What the task requires: Among the entries below, extract exactly the lines that run from the one with "Instruction: Check the" through the one with "Task: Click the empty", both ends included.
◇ ◇ ◇ ◇ ◇ ◇ ◇
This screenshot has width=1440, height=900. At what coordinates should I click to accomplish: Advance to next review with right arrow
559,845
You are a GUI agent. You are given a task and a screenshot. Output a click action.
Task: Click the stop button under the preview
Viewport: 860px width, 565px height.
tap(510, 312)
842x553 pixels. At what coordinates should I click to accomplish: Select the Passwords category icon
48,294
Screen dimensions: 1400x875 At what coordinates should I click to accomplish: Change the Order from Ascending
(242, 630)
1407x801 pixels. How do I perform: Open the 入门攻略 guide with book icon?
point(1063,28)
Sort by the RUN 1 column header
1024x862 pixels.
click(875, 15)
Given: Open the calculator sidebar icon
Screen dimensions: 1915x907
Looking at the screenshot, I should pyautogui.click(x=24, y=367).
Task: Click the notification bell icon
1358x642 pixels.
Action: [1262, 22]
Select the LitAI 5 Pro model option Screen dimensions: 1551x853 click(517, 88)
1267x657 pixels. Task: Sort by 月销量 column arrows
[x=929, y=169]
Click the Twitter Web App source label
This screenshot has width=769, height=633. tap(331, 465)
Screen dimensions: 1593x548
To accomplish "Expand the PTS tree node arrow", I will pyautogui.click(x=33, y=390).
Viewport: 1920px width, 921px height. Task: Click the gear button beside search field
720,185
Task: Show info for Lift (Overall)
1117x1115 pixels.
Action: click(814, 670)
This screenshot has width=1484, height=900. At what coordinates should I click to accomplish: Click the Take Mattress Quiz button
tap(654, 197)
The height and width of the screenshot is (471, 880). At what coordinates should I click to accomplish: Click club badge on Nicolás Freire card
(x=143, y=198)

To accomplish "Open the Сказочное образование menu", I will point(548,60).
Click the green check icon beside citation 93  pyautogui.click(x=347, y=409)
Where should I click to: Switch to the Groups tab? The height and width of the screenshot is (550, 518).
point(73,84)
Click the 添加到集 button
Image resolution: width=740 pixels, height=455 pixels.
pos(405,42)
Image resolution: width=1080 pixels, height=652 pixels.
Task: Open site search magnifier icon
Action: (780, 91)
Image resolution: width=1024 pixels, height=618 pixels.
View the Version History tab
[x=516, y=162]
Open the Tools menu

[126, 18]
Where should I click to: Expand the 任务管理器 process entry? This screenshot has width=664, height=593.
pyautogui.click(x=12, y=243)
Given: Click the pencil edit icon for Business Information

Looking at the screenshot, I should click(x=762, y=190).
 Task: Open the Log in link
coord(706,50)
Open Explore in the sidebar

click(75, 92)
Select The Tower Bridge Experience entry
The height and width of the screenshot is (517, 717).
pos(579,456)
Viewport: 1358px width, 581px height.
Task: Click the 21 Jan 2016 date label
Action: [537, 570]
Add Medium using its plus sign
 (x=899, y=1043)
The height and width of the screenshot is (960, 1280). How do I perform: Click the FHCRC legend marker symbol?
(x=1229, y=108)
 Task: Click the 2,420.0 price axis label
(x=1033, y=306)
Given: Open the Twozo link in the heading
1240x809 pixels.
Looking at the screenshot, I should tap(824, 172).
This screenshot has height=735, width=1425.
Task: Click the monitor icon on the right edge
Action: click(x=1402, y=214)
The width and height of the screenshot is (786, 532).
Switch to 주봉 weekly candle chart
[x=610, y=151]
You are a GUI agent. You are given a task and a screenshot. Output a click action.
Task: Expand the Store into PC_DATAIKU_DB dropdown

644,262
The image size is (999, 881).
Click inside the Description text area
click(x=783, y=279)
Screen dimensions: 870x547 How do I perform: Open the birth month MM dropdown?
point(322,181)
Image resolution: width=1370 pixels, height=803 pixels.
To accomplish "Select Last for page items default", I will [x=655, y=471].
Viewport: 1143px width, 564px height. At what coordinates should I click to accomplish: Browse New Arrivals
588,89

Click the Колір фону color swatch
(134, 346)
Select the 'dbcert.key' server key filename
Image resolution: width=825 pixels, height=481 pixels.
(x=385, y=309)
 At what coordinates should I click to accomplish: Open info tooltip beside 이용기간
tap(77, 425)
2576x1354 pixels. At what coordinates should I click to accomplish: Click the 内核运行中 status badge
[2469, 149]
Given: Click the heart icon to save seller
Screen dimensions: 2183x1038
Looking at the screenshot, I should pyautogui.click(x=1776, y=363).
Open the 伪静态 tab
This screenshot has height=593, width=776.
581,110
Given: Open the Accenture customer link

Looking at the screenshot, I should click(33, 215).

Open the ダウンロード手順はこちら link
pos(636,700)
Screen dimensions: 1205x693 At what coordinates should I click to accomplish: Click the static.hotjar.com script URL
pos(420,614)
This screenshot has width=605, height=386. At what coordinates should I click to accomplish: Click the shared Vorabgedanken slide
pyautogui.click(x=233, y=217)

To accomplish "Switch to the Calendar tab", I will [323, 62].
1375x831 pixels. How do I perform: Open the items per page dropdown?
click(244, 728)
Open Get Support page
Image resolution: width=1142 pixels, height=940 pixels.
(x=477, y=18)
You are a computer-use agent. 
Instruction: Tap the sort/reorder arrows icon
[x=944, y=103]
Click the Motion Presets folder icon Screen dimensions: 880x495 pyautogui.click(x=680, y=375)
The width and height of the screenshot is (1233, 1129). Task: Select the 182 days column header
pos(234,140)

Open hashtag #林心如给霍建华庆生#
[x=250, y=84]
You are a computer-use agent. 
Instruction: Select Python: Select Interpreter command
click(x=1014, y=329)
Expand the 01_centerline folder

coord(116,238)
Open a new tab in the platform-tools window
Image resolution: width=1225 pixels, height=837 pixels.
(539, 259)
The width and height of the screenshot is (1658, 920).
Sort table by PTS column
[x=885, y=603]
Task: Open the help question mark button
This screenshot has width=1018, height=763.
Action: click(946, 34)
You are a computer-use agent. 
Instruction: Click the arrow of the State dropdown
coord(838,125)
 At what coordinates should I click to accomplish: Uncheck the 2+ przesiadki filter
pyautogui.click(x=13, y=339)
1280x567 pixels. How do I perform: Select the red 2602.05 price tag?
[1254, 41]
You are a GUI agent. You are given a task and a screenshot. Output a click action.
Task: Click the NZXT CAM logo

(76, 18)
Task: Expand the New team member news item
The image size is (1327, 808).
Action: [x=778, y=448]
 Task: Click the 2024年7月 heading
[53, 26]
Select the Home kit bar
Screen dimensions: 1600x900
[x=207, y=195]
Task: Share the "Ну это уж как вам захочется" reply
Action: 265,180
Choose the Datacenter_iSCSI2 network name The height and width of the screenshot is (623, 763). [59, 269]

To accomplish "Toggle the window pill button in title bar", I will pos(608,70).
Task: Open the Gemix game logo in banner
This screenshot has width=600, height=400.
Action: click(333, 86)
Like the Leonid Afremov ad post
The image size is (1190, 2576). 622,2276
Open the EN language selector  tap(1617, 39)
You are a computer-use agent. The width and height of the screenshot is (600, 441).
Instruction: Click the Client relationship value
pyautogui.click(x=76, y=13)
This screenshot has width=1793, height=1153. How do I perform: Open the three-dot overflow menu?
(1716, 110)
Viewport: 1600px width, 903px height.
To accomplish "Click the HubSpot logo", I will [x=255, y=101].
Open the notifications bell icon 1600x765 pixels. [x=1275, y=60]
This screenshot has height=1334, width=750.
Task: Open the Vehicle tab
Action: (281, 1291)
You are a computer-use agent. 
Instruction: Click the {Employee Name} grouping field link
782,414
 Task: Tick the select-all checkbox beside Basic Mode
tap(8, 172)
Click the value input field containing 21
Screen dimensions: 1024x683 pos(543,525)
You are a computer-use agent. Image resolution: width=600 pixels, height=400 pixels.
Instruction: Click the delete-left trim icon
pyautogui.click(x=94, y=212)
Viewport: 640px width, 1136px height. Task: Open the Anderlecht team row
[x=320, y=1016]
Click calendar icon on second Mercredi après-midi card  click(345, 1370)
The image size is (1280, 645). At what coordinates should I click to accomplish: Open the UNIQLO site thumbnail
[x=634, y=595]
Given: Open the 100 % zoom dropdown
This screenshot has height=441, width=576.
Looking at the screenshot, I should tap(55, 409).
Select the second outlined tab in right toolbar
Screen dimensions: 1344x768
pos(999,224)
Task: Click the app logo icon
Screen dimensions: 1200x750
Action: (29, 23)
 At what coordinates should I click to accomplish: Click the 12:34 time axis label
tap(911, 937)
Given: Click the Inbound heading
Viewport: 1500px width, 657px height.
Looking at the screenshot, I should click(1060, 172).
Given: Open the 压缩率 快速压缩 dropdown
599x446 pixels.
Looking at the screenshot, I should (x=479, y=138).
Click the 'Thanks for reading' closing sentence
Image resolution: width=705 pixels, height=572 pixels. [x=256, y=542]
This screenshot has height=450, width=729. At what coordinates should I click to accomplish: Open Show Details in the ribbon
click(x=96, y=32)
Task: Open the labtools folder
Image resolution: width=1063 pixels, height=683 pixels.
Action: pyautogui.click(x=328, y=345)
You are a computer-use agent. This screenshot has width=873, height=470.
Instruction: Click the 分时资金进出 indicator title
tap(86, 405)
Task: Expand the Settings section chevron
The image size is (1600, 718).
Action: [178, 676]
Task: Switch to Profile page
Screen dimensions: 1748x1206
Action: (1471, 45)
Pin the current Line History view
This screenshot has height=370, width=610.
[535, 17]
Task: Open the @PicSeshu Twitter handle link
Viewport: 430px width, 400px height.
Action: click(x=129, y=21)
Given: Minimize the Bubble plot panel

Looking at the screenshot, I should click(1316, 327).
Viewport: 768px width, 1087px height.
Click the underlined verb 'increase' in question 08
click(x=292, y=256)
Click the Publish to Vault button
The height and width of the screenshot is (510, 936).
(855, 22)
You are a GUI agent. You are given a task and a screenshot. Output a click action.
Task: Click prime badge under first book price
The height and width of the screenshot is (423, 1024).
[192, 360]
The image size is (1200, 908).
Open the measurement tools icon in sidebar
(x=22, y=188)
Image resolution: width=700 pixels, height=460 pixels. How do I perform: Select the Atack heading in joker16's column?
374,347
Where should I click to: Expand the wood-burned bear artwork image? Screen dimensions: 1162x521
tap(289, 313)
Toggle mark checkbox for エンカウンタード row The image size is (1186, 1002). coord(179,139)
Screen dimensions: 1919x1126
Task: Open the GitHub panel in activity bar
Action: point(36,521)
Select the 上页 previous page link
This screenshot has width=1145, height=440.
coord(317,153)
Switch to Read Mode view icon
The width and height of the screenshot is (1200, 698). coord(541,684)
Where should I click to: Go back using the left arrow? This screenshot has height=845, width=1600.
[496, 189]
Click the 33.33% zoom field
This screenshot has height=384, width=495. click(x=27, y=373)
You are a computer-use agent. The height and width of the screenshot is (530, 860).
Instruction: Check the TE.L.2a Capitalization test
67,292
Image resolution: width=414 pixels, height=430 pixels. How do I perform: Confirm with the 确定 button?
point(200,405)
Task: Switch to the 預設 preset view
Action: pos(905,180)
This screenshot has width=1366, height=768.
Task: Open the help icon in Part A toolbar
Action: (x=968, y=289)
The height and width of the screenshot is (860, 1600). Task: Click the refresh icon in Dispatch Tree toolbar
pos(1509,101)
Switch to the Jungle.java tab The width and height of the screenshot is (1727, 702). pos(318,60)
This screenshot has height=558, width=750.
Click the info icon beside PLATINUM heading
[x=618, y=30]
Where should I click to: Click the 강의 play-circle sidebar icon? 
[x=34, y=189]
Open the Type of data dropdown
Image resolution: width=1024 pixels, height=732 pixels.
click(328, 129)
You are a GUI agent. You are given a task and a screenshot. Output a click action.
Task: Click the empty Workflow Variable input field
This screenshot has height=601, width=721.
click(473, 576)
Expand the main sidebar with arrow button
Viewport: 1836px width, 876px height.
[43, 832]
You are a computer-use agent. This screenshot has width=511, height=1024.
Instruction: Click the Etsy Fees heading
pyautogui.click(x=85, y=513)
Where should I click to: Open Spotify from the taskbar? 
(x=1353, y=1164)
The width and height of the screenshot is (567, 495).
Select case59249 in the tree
◇ ◇ ◇ ◇ ◇ ◇ ◇
Expected answer:
Instruction: Check the TE.L.2a Capitalization test
67,292
Image resolution: width=414 pixels, height=430 pixels. How do I perform: Confirm with the 确定 button?
point(200,405)
Task: Switch to the 預設 preset view
Action: pos(905,180)
This screenshot has width=1366, height=768.
Task: Open the help icon in Part A toolbar
Action: (x=968, y=289)
The height and width of the screenshot is (860, 1600). Task: Click the refresh icon in Dispatch Tree toolbar
pos(1509,101)
Switch to the Jungle.java tab The width and height of the screenshot is (1727, 702). pos(318,60)
This screenshot has height=558, width=750.
Click the info icon beside PLATINUM heading
[x=618, y=30]
Where should I click to: Click the 강의 play-circle sidebar icon? 
[x=34, y=189]
Open the Type of data dropdown
Image resolution: width=1024 pixels, height=732 pixels.
click(328, 129)
You are a GUI agent. You are given a task and a screenshot. Output a click action.
Task: Click the empty Workflow Variable input field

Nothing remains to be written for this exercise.